Brief:
Format the lines below as a numbered list, omitting any blank lines.

(Items listed in a dataset)
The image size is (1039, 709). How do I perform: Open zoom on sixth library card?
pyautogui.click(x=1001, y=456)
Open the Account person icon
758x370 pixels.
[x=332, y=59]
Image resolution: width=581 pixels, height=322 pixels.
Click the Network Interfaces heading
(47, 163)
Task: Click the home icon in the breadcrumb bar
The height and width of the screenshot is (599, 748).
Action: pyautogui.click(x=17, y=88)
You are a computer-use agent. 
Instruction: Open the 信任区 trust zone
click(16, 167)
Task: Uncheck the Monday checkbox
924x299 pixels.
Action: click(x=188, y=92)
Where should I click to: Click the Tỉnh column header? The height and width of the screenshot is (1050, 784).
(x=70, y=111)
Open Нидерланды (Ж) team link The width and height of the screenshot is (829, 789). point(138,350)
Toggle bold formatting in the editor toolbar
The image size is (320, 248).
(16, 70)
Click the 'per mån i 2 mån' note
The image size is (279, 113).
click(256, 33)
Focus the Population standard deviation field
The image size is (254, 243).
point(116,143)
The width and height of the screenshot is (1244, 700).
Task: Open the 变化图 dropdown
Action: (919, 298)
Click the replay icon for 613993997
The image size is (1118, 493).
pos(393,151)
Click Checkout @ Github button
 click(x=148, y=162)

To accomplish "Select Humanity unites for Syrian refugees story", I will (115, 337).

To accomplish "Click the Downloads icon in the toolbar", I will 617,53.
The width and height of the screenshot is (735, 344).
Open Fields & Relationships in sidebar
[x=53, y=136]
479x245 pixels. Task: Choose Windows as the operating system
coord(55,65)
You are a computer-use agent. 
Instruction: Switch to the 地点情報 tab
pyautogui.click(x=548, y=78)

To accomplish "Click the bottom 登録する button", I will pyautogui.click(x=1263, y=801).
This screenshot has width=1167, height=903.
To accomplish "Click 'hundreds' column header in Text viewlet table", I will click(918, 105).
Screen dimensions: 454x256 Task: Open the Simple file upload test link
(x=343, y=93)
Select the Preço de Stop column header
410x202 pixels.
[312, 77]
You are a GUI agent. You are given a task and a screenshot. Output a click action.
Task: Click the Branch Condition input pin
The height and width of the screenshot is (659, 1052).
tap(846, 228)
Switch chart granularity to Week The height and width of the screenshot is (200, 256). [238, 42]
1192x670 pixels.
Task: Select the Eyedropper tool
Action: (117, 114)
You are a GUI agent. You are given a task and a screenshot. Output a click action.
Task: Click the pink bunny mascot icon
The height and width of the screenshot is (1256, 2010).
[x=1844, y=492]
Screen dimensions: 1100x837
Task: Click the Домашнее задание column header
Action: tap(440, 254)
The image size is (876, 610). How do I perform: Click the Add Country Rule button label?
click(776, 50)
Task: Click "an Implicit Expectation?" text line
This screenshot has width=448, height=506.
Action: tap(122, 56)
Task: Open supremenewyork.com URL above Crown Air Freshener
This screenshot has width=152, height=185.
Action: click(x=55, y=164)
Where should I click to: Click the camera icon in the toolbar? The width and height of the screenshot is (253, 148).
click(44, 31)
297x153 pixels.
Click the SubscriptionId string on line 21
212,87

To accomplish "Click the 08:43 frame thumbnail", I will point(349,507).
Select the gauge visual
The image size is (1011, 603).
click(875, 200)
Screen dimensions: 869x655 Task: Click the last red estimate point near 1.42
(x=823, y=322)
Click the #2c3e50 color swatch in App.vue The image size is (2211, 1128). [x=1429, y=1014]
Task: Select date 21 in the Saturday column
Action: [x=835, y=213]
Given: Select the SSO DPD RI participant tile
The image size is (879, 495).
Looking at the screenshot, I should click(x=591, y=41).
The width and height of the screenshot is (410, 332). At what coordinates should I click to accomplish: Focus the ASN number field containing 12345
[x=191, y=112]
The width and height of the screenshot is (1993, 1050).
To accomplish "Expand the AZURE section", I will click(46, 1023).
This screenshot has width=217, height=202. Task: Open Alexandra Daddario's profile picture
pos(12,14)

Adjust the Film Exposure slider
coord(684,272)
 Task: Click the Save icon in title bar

Reply to the exercise:
1. The image size is (1039, 709). How do I perform: Open zoom on sixth library card?
2. pyautogui.click(x=1001, y=456)
3. Open the Account person icon
4. 758x370 pixels.
5. [x=332, y=59]
6. Image resolution: width=581 pixels, height=322 pixels.
7. Click the Network Interfaces heading
8. (47, 163)
9. Task: Click the home icon in the breadcrumb bar
10. The height and width of the screenshot is (599, 748).
11. Action: pyautogui.click(x=17, y=88)
12. You are a computer-use agent. 
13. Instruction: Open the 信任区 trust zone
14. click(16, 167)
15. Task: Uncheck the Monday checkbox
16. 924x299 pixels.
17. Action: click(x=188, y=92)
18. Where should I click to: Click the Tỉnh column header? The height and width of the screenshot is (1050, 784).
19. (x=70, y=111)
20. Open Нидерланды (Ж) team link The width and height of the screenshot is (829, 789). point(138,350)
21. Toggle bold formatting in the editor toolbar
22. The image size is (320, 248).
23. (16, 70)
24. Click the 'per mån i 2 mån' note
25. The image size is (279, 113).
26. click(256, 33)
27. Focus the Population standard deviation field
28. The image size is (254, 243).
29. point(116,143)
30. The width and height of the screenshot is (1244, 700).
31. Task: Open the 变化图 dropdown
32. Action: (919, 298)
33. Click the replay icon for 613993997
34. The image size is (1118, 493).
35. pos(393,151)
36. Click Checkout @ Github button
37.  click(x=148, y=162)
38. To accomplish "Select Humanity unites for Syrian refugees story", I will (115, 337).
39. To accomplish "Click the Downloads icon in the toolbar", I will 617,53.
40. The width and height of the screenshot is (735, 344).
41. Open Fields & Relationships in sidebar
42. [x=53, y=136]
43. 479x245 pixels. Task: Choose Windows as the operating system
44. coord(55,65)
45. You are a computer-use agent. 
46. Instruction: Switch to the 地点情報 tab
47. pyautogui.click(x=548, y=78)
48. To accomplish "Click the bottom 登録する button", I will pyautogui.click(x=1263, y=801).
49. This screenshot has width=1167, height=903.
50. To accomplish "Click 'hundreds' column header in Text viewlet table", I will click(918, 105).
51. Screen dimensions: 454x256 Task: Open the Simple file upload test link
52. (x=343, y=93)
53. Select the Preço de Stop column header
54. 410x202 pixels.
55. [312, 77]
56. You are a GUI agent. You are given a task and a screenshot. Output a click action.
57. Task: Click the Branch Condition input pin
58. The height and width of the screenshot is (659, 1052).
59. tap(846, 228)
60. Switch chart granularity to Week The height and width of the screenshot is (200, 256). [238, 42]
61. 1192x670 pixels.
62. Task: Select the Eyedropper tool
63. Action: (117, 114)
64. You are a GUI agent. You are given a task and a screenshot. Output a click action.
65. Task: Click the pink bunny mascot icon
66. The height and width of the screenshot is (1256, 2010).
67. [x=1844, y=492]
68. Screen dimensions: 1100x837
69. Task: Click the Домашнее задание column header
70. Action: tap(440, 254)
71. The image size is (876, 610). How do I perform: Click the Add Country Rule button label?
72. click(776, 50)
73. Task: Click "an Implicit Expectation?" text line
74. This screenshot has width=448, height=506.
75. Action: tap(122, 56)
76. Task: Open supremenewyork.com URL above Crown Air Freshener
77. This screenshot has width=152, height=185.
78. Action: click(x=55, y=164)
79. Where should I click to: Click the camera icon in the toolbar? The width and height of the screenshot is (253, 148).
80. click(44, 31)
81. 297x153 pixels.
82. Click the SubscriptionId string on line 21
83. 212,87
84. To accomplish "Click the 08:43 frame thumbnail", I will point(349,507).
85. Select the gauge visual
86. The image size is (1011, 603).
87. click(875, 200)
88. Screen dimensions: 869x655 Task: Click the last red estimate point near 1.42
89. (x=823, y=322)
90. Click the #2c3e50 color swatch in App.vue The image size is (2211, 1128). [x=1429, y=1014]
91. Task: Select date 21 in the Saturday column
92. Action: [x=835, y=213]
93. Given: Select the SSO DPD RI participant tile
94. The image size is (879, 495).
95. Looking at the screenshot, I should click(x=591, y=41).
96. The width and height of the screenshot is (410, 332). At what coordinates should I click to accomplish: Focus the ASN number field containing 12345
97. [x=191, y=112]
98. The width and height of the screenshot is (1993, 1050).
99. To accomplish "Expand the AZURE section", I will click(46, 1023).
100. This screenshot has width=217, height=202. Task: Open Alexandra Daddario's profile picture
101. pos(12,14)
102. Adjust the Film Exposure slider
103. coord(684,272)
104.  Task: Click the Save icon in title bar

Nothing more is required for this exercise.